Healthcare for stateless sought

Healthcare for stateless sought

Civic groups in Chiang Rai have called on the Public Health Ministry to push the government into giving more than 200,000 people born in Thailand without Thai citizenship access to healthcare by April 1.

The groups also urged the extension of the ministry's "returning healthcare rights" scheme.

They handed their proposal to Public Health Minister Rajata Rajatanavin, asking him to submit it to the cabinet for scrutiny.

The healthcare rights scheme was launched in 2010 by the Abhisit Vejjajiva  government to give healthcare access to 457,409 unregistered people — such as minorities and stateless groups — who were born in Thailand but not included on the demographic survey.

These people do not benefit from any of the government's health schemes, such as the Universal Coverage, Social Security or Civil Servants healthcare schemes.

Based on the ideas that minority and stateless people are eligible for healthcare from birth, the Abhisit scheme aimed to return healthcare rights to those who pass the nationality verification process and are granted citizenship.

According to the civic groups, more than 40,000 existing members of the healthcare scheme were granted Thai citizenship after the 2010 policy.

This made them eligible for one of the government's three healthcare schemes.

"There are at least 208,631 stateless people who are eligible for the scheme but are not included in it," said Wiwat Tamee of the Network of Indigenous Peoples in Thailand.

"Many of these people are relatives of those who have already been granted healthcare rights. We want the Public Health Ministry to include them in the 'returning healthcare rights' scheme, which will extend coverage to more than 620,000 people."

Extension of the scheme will require an additional 441 million baht of the state's annual budget.

Currently, existing scheme members cost the government 900 million baht a year.

The civic groups also want the Public Health Ministry to set up a 162-million-baht disease-control programme to support state hospitals in border provinces, Mr Wiwat said.

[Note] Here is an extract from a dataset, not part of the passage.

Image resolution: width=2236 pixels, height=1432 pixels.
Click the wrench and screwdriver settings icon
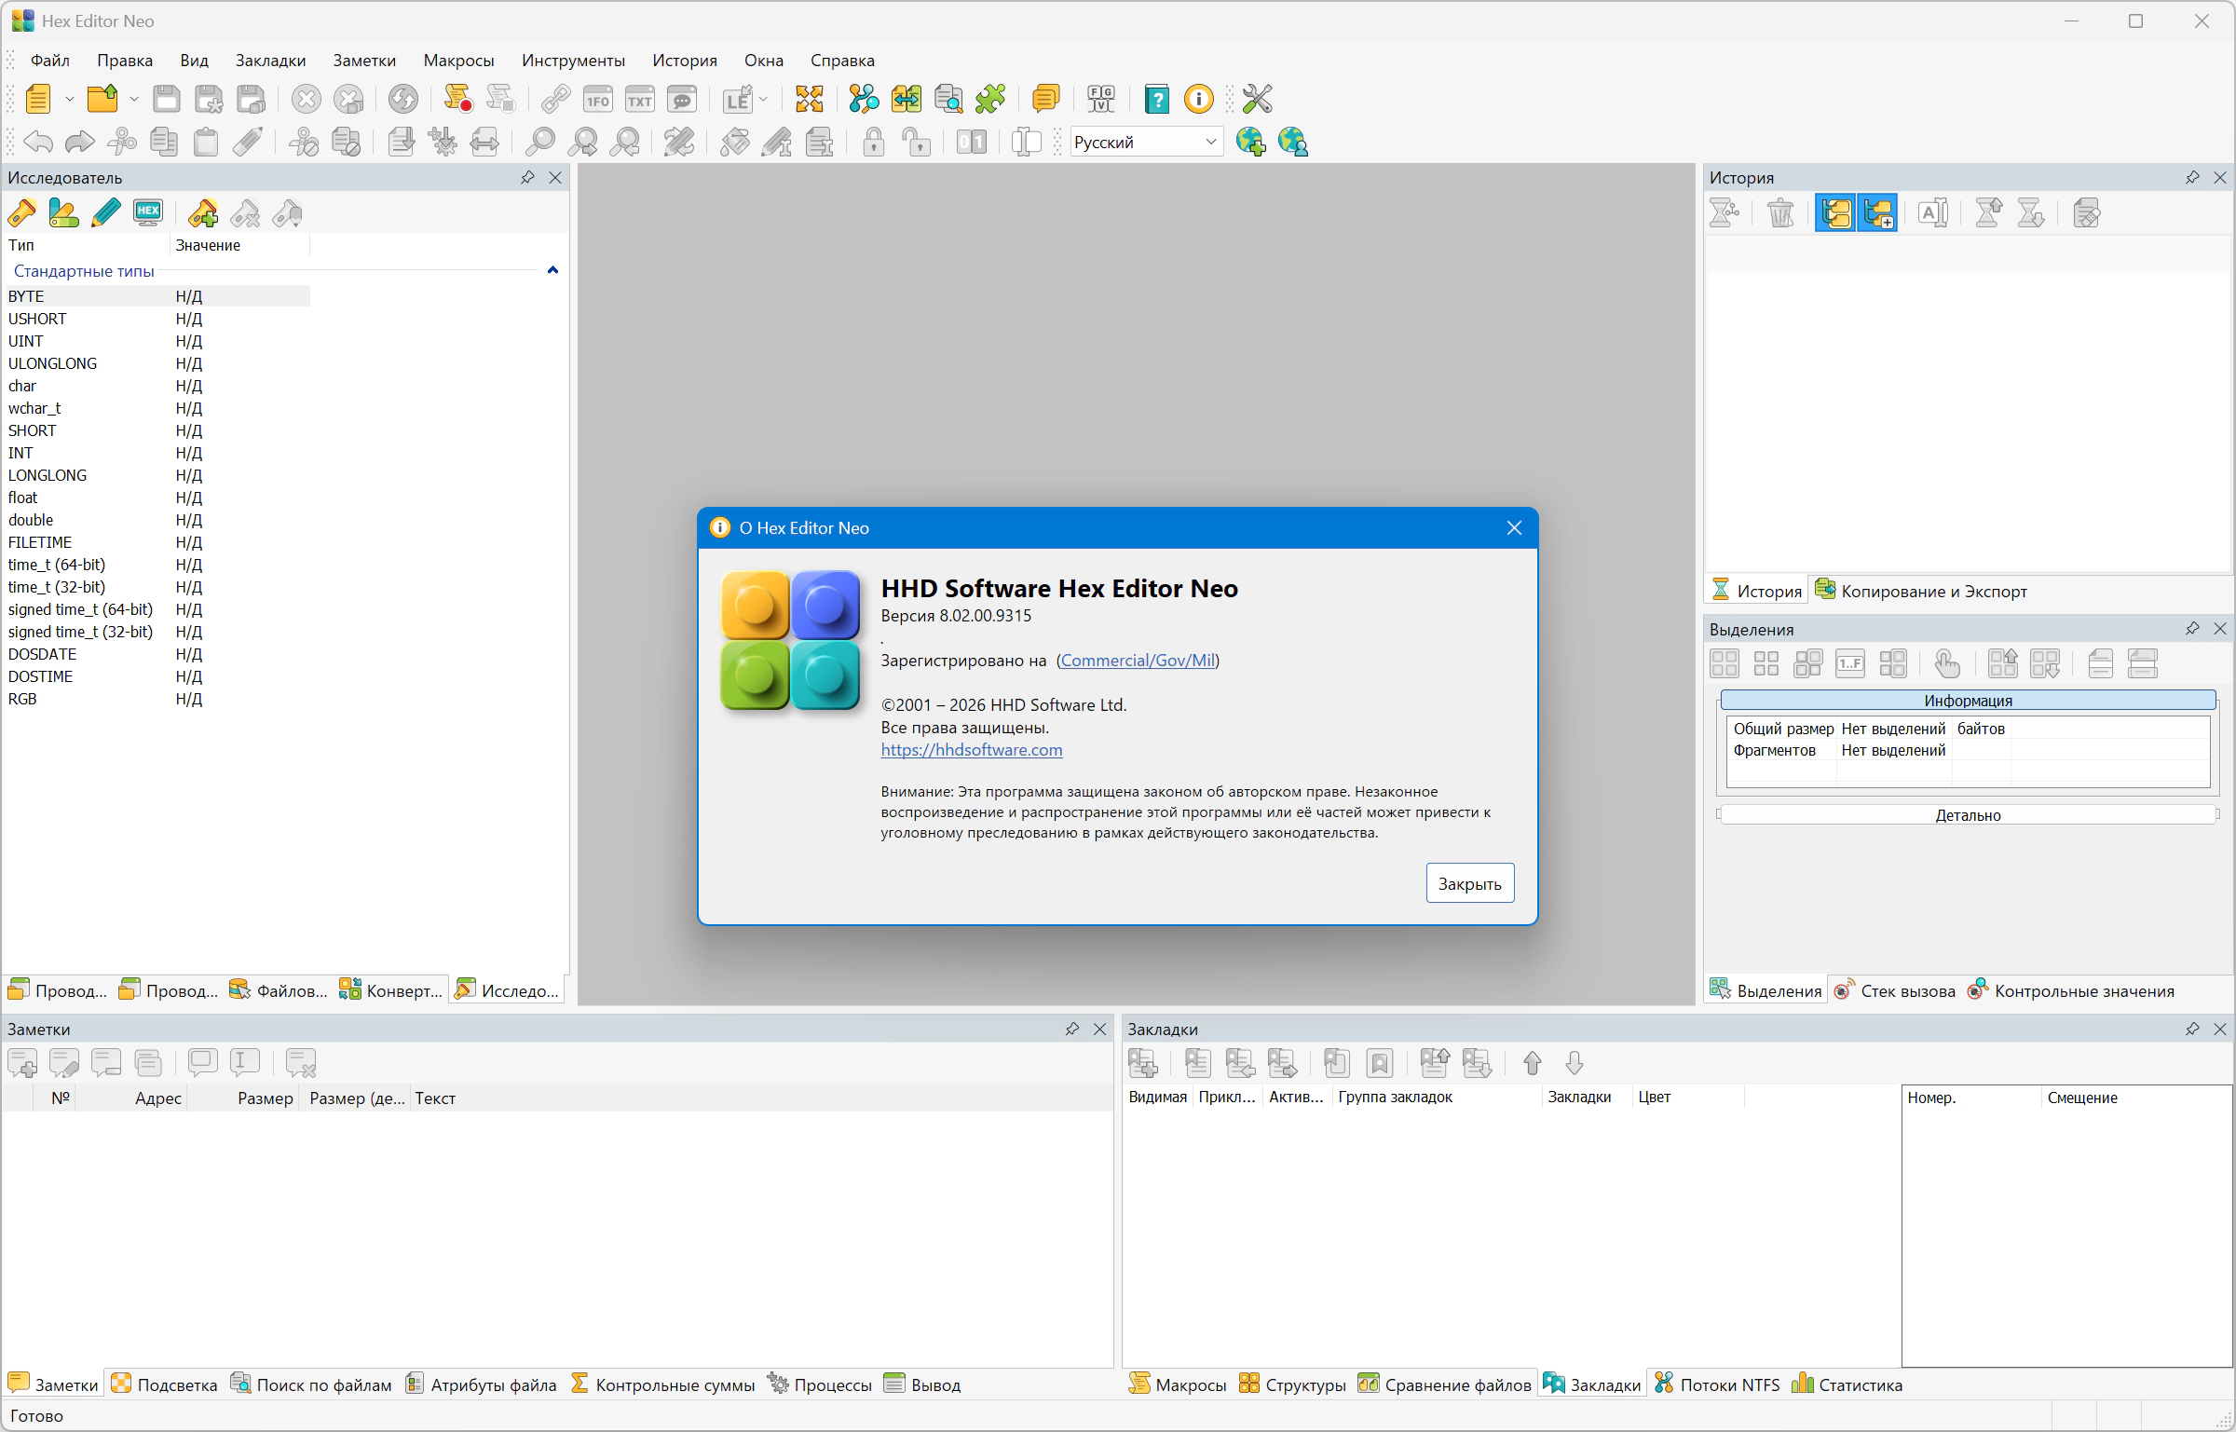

Border provinces carry a heavy financial burden by providing free-of-charge healthcare services to non-Thai citizens, he said.

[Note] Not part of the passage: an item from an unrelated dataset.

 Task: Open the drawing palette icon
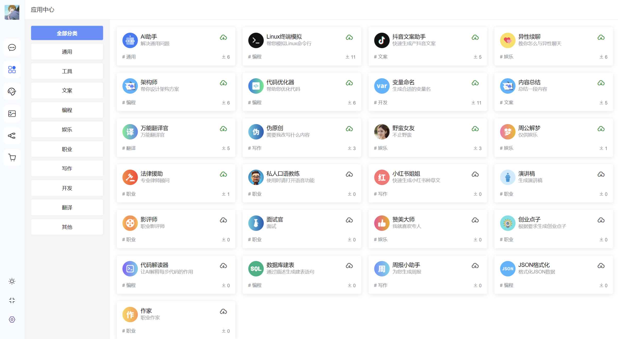tap(12, 91)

The programme will cover basic healthcare for about 1.5 million non-Thais.

Meanwhile, Tuenjai Deetes, co-founder of the Hill Area Development Foundation, urged the Public Health Ministry to make Thais without full citizenship eligible for state healthcare.

"The Public Health Ministry must solve healthcare rights problems for Thais because these citizens are eligible for it under humanitarian principles."